Baker, a football coach by trade, put that passion to use in December 2011 when he pitched the NCHSAA on the concept of forming a combined eight-player football team with the NCSD. Approval was granted, and the teams played an independent schedule in some form through 2018. But this year, NCSD leadership indicated its desire to form a coed soccer program and discontinue its eight-player affiliation with ENCSD.

That meant no more Bear-Hornets, which took some wind out of Baker’s sails.

“I was the one that came up with the idea to put the two programs together,” Baker recalled. “At the time, we had a director that was in favor of it up in Morganton, and then got out last year. So I think that had a little bit to do with them moving away from playing football and deciding to play co-ed soccer. You’ve got some of the old heads up there that still, they hold onto the ENCSD and NCSD rivalry. And it is a rivalry, but I thought it was kind of neat to play together and have those guys work together for three months out of the year, even though they compete against each other in other things the rest of the year.”

Baker began his ENCSD tenure as a middle school physical education teacher and a junior varsity basketball coach, in addition to his duties as an assistant football coach. He took over the Hornets head football coaching post in 1996 and became interim athletic director upon Farmer’s departure in 2001, a position that soon transitioned to full-time status. Between two ENCSD stints, he spent two years as an assistant football coach at Fike under Kim Brown before serving a year at Beddingfield with Tyrone Johnson. 

While serving his mandated six-month hiatus away from the North Carolina system in retirement, Baker volunteered with the CCS eight-player football unit this past year. He isn’t sure what next year will hold from an employment perspective, but welcomes the chance to get back in the game.

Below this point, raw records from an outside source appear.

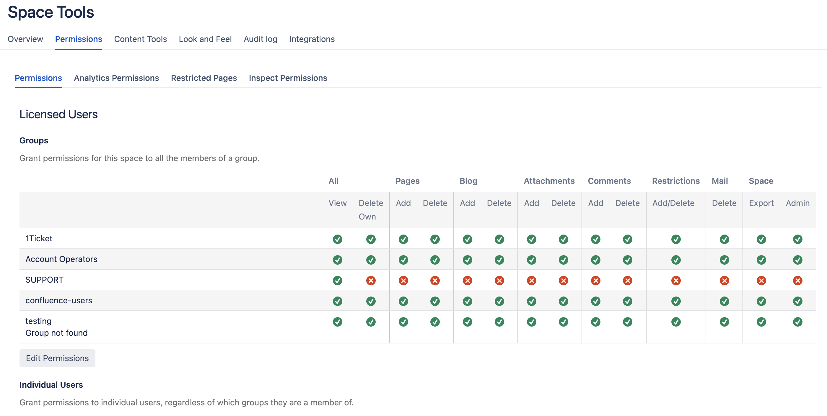Screen dimensions: 827x416
Task: Click SUPPORT group's Pages Add red cross
Action: pyautogui.click(x=403, y=281)

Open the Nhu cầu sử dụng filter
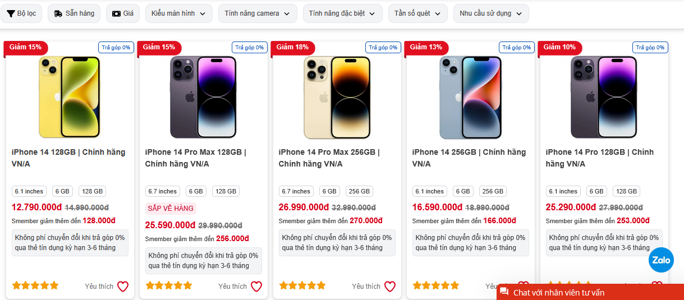491,13
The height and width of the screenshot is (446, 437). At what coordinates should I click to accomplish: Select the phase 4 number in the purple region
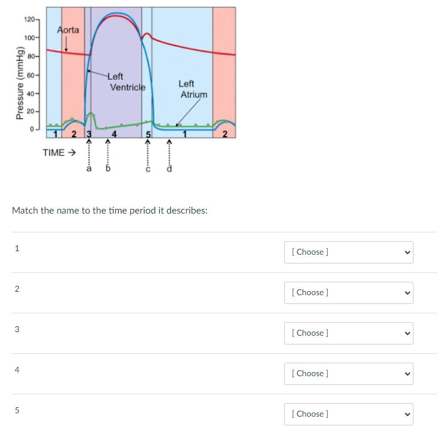[114, 134]
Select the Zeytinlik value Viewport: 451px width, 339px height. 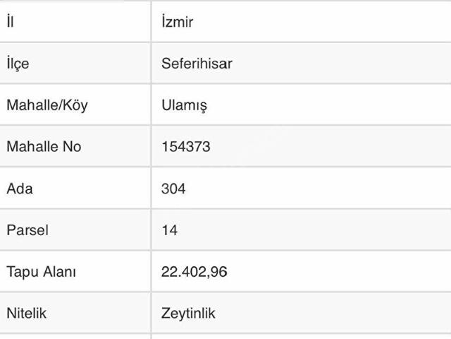click(x=188, y=313)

“I could kind of see how things were trending,” Baker said. “I think if us and Morganton had continued, we’d continue to have enough. It was always marginal numbers. We never had a whole bunch of kids, but it’s one of those things. I wasn’t disappointed with the last few years as far as the way we played. We had a pretty decent team the last few years and it’s unfortunate we didn’t play this year because I think we’d have a really good team. But that was out of our control, so you don’t worry about the things you can’t do much about.”

Baker indicated that he left his post having prepared volleyball and basketball schedules for the coming year, as well as a plan for how to proceed had ENCSD elected to continue on with athletics.

“I tried to leave them in a good place when I left,” he said.

Farmer said a “big void” will be left in Baker’s absence, calling him a “gentle giant.”

“I think a big thing that we take pride in is that we’ve had a marginal number of kids for a while,” Baker said. “We were pretty much able to keep all the programs going that we’ve had all along.”